Parlare del dolore è difficile anche attraverso il mezzo cinematografico, senza cadere nel retorico, nel patetico e nella strumentalizzazione, Moretti ci è riuscito benissimo. Raccontare il dolore, come ha fatto il grande cineasta certo non è impresa semplice. Il dolore, quello autentico, devastante, non urlato, che si prova alla perdita di un figlio. La sofferenza e il senso di vuoto espresso dalla chiusura della bara sancisce irrimediabilmente la perdita. E allora si può avvertire l’allontanamento dalle persone che ci circondano, ognuno poi reagisce diversamente al lutto, ma la morte è un dolore che può dividere.
Il finale di La stanza del figlio è meravigliosamente (apparentemente) irrisolto: il mare, un viaggio reale che inizia (quello dei due ragazzi accompagnati al confine con la Francia) e un altro che finisce (quello della famiglia di Giovanni). I tre: padre, madre e figlia, passeggiano all’alba sulla riva del mare, ognuno con il proprio dolore in silenzio. Quel silenzio che sembra essere in alcuni momenti l’unico modo per esserci, per continuare a essere.

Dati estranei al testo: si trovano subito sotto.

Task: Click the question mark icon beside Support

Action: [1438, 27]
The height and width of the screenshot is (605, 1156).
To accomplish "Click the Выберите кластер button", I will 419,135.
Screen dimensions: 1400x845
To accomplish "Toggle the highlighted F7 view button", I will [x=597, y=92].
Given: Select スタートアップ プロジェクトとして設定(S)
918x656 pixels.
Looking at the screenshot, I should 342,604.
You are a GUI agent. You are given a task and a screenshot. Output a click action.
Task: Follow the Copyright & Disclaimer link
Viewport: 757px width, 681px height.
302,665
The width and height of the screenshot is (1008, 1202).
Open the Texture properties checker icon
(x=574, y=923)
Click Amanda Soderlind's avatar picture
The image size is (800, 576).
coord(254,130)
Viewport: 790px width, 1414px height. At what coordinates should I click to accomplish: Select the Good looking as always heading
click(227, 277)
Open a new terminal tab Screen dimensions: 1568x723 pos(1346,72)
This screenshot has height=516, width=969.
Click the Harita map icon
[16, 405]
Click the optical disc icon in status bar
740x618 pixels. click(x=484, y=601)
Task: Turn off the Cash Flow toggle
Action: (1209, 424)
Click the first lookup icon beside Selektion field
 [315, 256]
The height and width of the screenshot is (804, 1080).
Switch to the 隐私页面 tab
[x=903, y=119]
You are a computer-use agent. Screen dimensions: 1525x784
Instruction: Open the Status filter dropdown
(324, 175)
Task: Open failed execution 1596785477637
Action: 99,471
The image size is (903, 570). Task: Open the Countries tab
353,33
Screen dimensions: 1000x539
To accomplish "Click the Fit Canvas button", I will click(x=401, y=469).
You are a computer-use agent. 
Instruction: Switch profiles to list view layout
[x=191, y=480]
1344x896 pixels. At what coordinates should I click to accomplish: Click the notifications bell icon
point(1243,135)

E dopo cinque anni di silenzio Moretti torna sugli schermi cinematografici nel 2006 con “Il Caimano”.
“Un film su Berlusconi, proprio no! Tutti sanno già tutto su Berlusconi.”
Da gran maestro della macchina da presa, Nanni Moretti ancora una volta introduce e guida lo spettatore all’interno del suo mondo e all’interno del mondo del cinema.
Il caimano è un ottimo esempio di myse en abìme, di metacinema, di un cinema che parla di cinema, di un cinema sul cinema : “film, su un film nel film” (in realtà il regista utilizzò questa frase per parlare di Sogni d’oro ed eravamo nel lontano 1981).
Dopo La stanza del figlio, Moretti torna ai suoi temi preferiti: cinema e politica – pubblico e privato, e lo fa con acume e malinconia , tratti caratteristici delle sue opere.
Le tre dimensioni presenti : quella cinematografica, quella politica e quella privata, vengono sapientemente equilibrate nel Caimano.
La storia è quella di Bruno (Silvio Orlando), produttore di film trash (Cata-ratte, Maciste contro Freud ecc..) a cui viene proposto un copione dal titolo “Il caimano”, la storia di Berlusconi.
Ma chi sarà l’attore che dovrà interpretare il ruolo del protagonista?
Affidando a Silvio Orlando il ruolo di suo alter ego sui generis (oramai sono finiti i tempi di Michele Apicella), Moretti si ritaglia il suo spazio, piccolo ma di grande impatto.
E all’attore Nanni Moretti che il produttore Bruno pensa di affidare il ruolo del protagonista.
Ma Nanni rifiuta inizialmente la proposta :
” Io sto scrivendo un film comico a cui tengo moltissimo, una commedia……è sempre il momento di fare una commedia“-.
Nanni Moretti dichiarò in una intervista che era la prima volta, dopo trent’anni che non interpretava il ruolo del protagonista in un suo film.
In realtà il protagonista del film in questione: è il caimano.
E solo lui Nanni, ne poteva interpretare il ruolo in un finale volutamente fantapolitico, nei panni di un caimano autarchico, in un finale “muto” in cui a parlare è il cinema nel cinema che trova la sua vera essenza nella potenza dell’immagine.
“Nel cinema, gli attori sono la borghesia, l’immagine è il proletariato, la colonna sonora è la piccola borghesia, eternamente oscillante tra l’una e l’altro. L’immagine in quanto proletariato, deve prendere il potere nel film, dopo una lunga lotta.”
Michele Apicella- Nanni Moretti “Io sono un autarchico”.